**GIVEN TASK 1**
Please write out a passage from the Ion Air Pro forum thread below word for word. Begin at the words that contain "Thanks for the" and stop after "about to be.".
**GIVEN TASK 2**
Decide whether each statement agrees with the Ion Air Pro forum thread below. Answer yes or no and quote the deciding words. (a) BigmountainVMD credits the Hero-3 with recording 120 fps at 720p. (b) BurtonAvenger rates the Ion's color quality below Contour's. (c) baconzoo says the Drift costs about the same as the Ion.

**SOURCE**
# Ion air pro



## midnightcaper (Mar 23, 2013)

Just wondering if anyone is using this? I like the looks of it, just curious if they have any problems once on the slopes.


----------



## BigmountainVMD (Oct 9, 2011)

I looked at it but the video quality was not close to that of a gopro or contour. I did like the pod system though. There is a new one coming out... so if it hasn't been released yet, I would wait for it.


----------



## BurtonAvenger (Aug 14, 2007)

We use these to film a lot of the POV shots and wide angle shots in Parks and Wreck. They're super solid. Color quality is better than Contour or NoPro and the microphones pick up everything.


----------



## BigmountainVMD (Oct 9, 2011)

BurtonAvenger said:


> We use these to film a lot of the POV shots and wide angle shots in Parks and Wreck. They're super solid. Color quality is better than Contour or NoPro and the microphones pick up everything.


That's pretty cool to hear! I had seen some comparison videos, and the GoPro seemed to handle everything better, but that could be some fuck up on whoever did the comparison. 

What kept me from getting it is the lack of higher recording frame rates. That is where the Hero-3 shines. Can't beat 120 fps at 720p.

If I was looking for a POV camera, I'd go Ion, except that it seems to have a questionable helmet mount.


----------



## midnightcaper (Mar 23, 2013)

Thanks for the replies. Looks like I'll be waiting to see how the new one compares.


----------



## BigmountainVMD (Oct 9, 2011)

Ion Air Pro 2 Review | Helmet Camera Reviews

Looks like it was either just released, or is just about to be.


----------



## baconzoo (Nov 12, 2010)

*go budget or go big?*

Check out the Drift HD Ghost:

Best battery life
rotating lens
2" LCD
best form factor
best Wi-Fi app
best helmet mount - removable with one hand even with gloves on
etc...

I use the RF remote to fire multiple cameras, one set to 1080p and another to fire a photoburst mode. RF is way better than Wi-Fi as it doesn't eat your batteries on both devices. The Drift is double the money, but you'll get what you pay for. My 10 cents...









^^ Robbie Knab of http://www.phatmanboardshop.com/


----------



## midnightcaper (Mar 23, 2013)

I've been looking at the ghost also. But I like not having a waterproof case also since I live by a lake and go riding my jet skis in the summer time


----------

**INFORMATION SHOWN**
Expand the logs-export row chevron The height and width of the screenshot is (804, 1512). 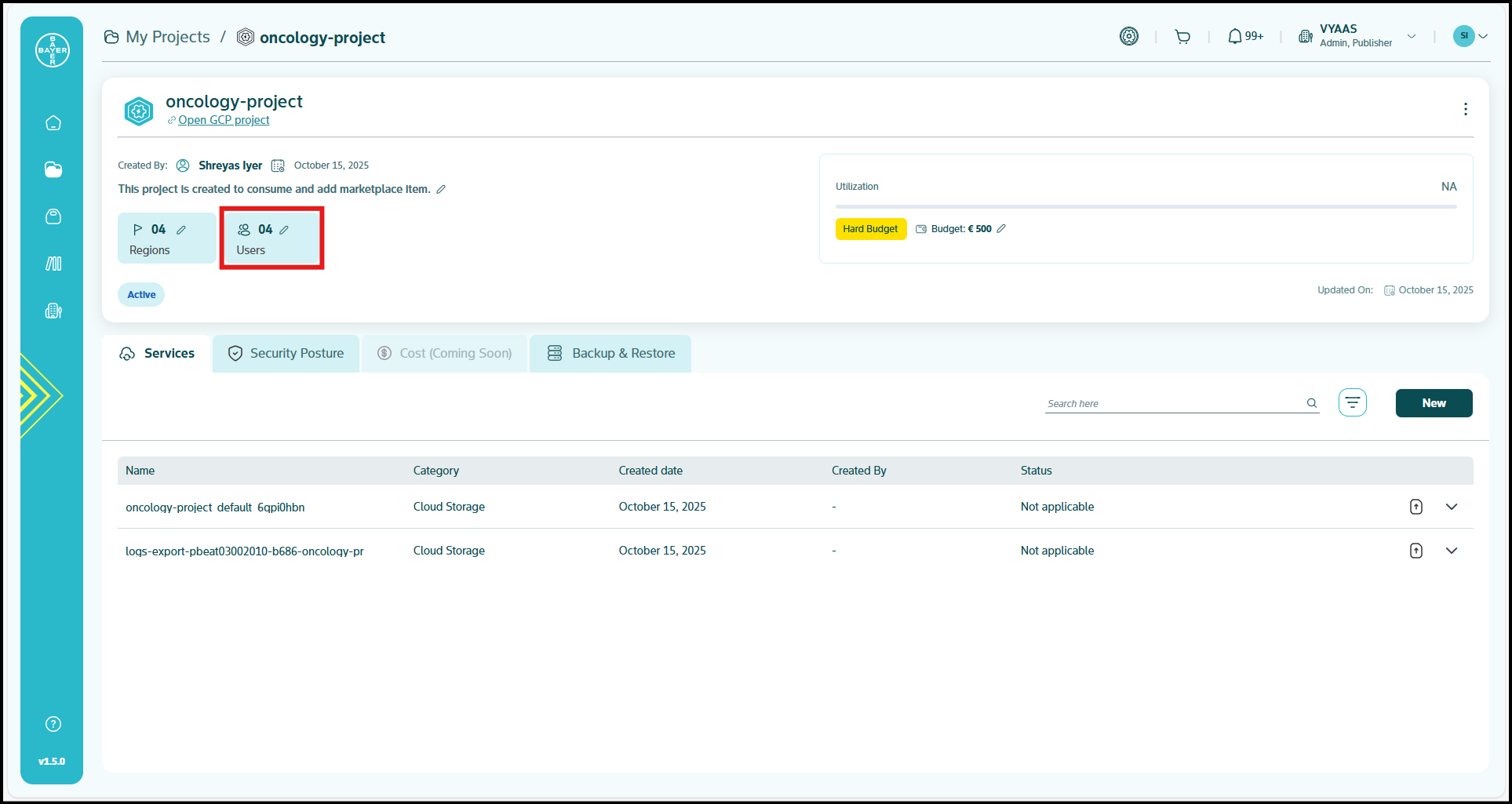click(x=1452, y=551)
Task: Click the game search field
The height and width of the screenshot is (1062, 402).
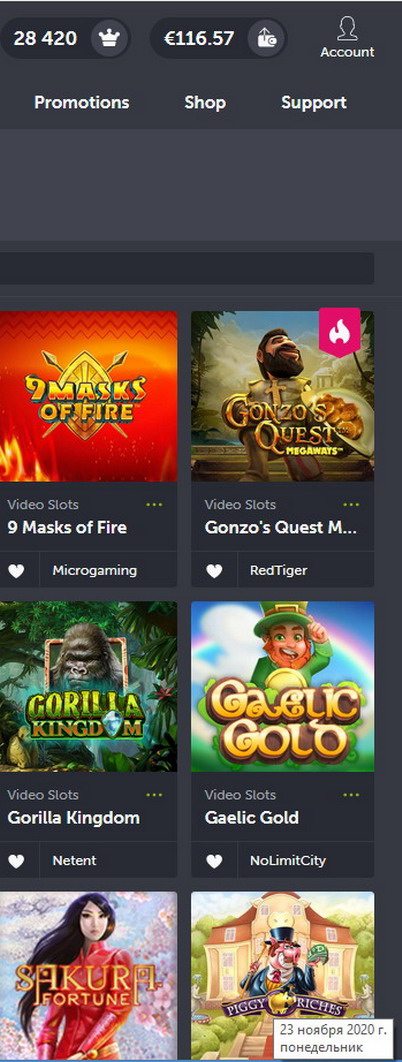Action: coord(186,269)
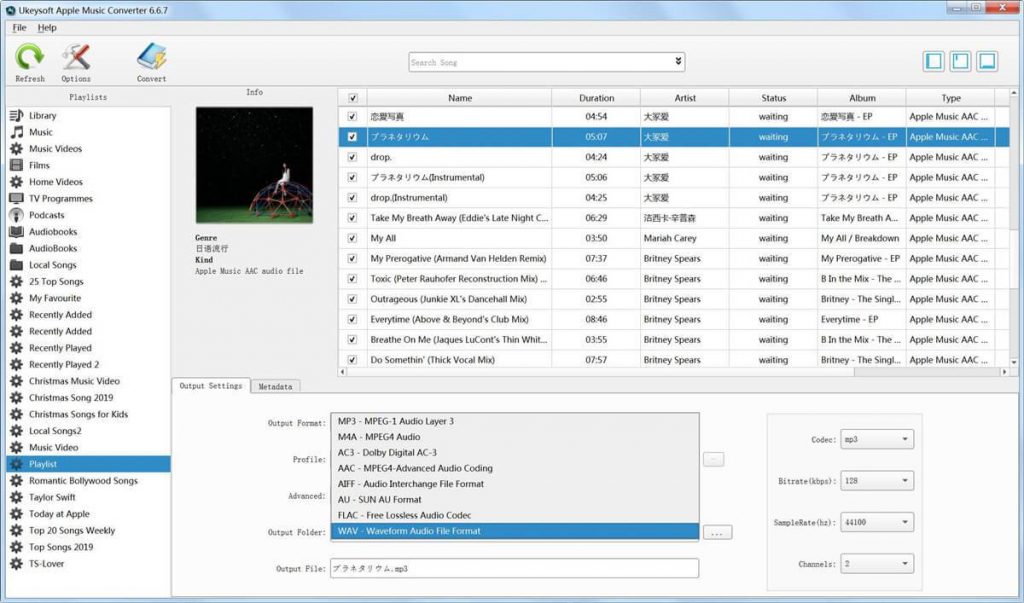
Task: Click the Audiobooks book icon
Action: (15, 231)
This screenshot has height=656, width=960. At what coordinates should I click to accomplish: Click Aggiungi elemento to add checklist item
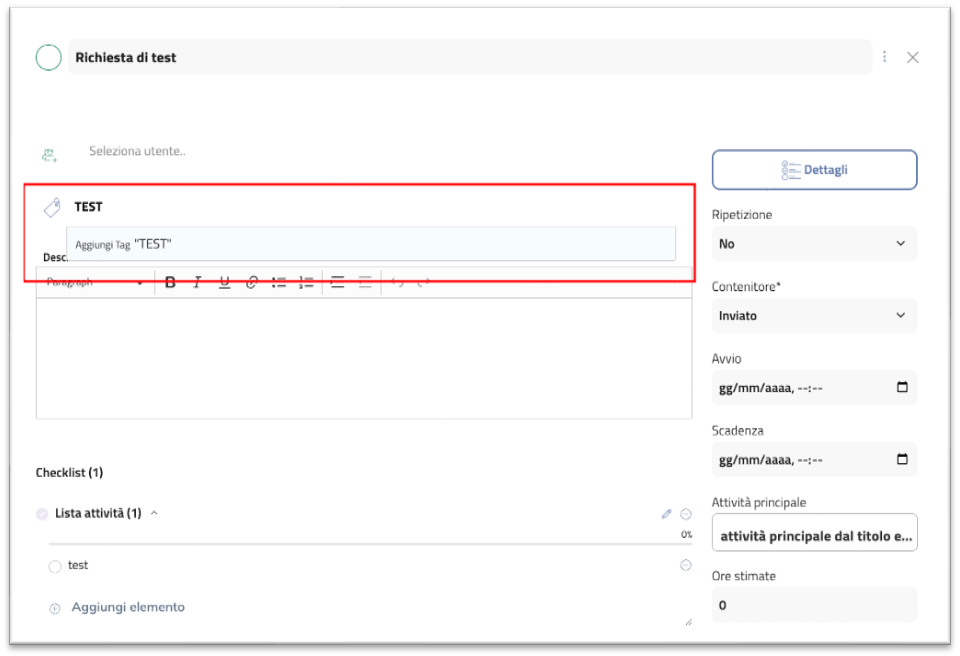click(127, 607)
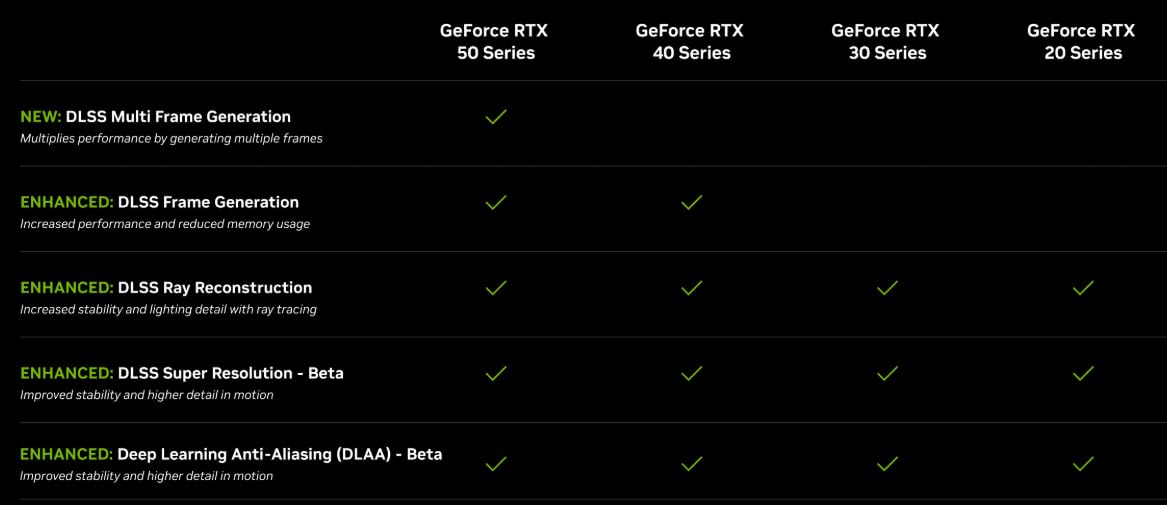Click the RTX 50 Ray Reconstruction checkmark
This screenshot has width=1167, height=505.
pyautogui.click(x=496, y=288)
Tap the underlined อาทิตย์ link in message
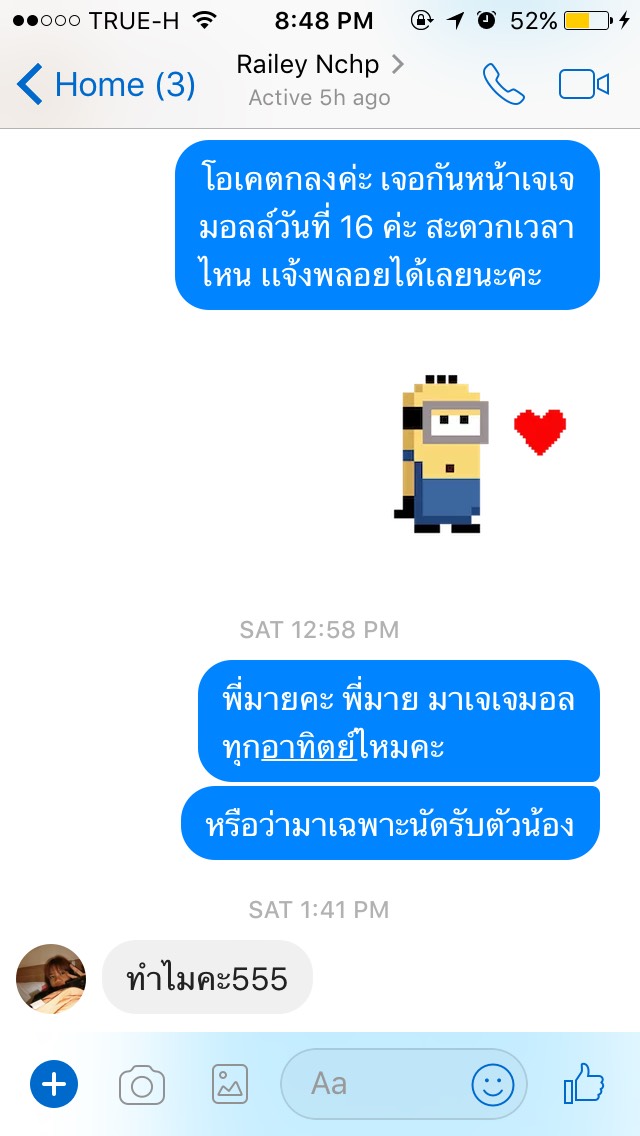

---

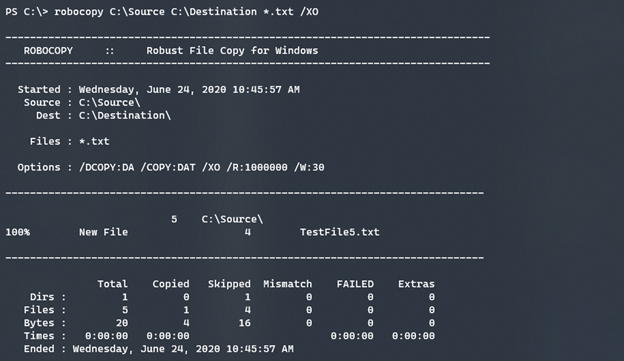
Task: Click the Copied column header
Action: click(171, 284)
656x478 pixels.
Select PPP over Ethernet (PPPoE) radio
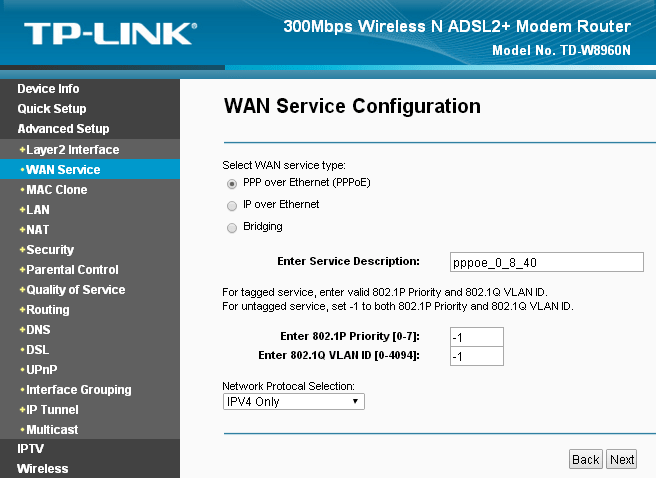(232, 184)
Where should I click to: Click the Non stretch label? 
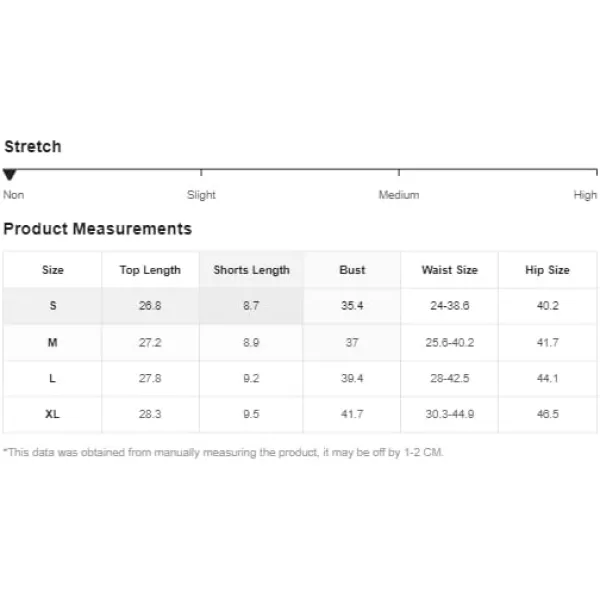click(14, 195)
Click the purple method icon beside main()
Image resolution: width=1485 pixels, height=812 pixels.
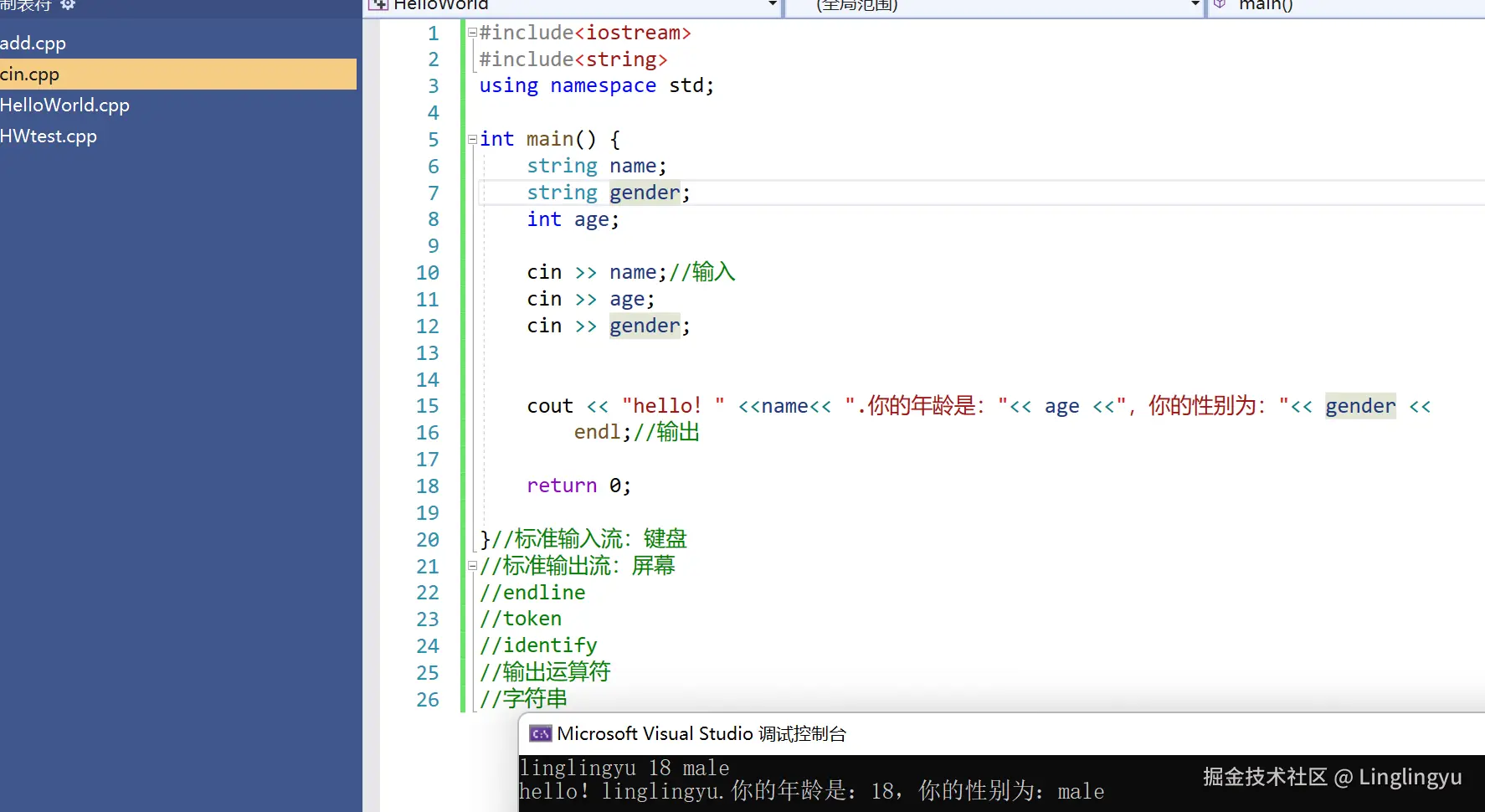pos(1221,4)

**TASK RESPONSE 1**
Thanks for the replies. Looks like I'll be waiting to see how the new one compares.


----------



## BigmountainVMD (Oct 9, 2011)

Ion Air Pro 2 Review | Helmet Camera Reviews

Looks like it was either just released, or is just about to be.

**TASK RESPONSE 2**
(a) Yes: "That is where the Hero-3 shines. Can't beat 120 fps at 720p."
(b) No: "Color quality is better than Contour or NoPro"
(c) No: "The Drift is double the money"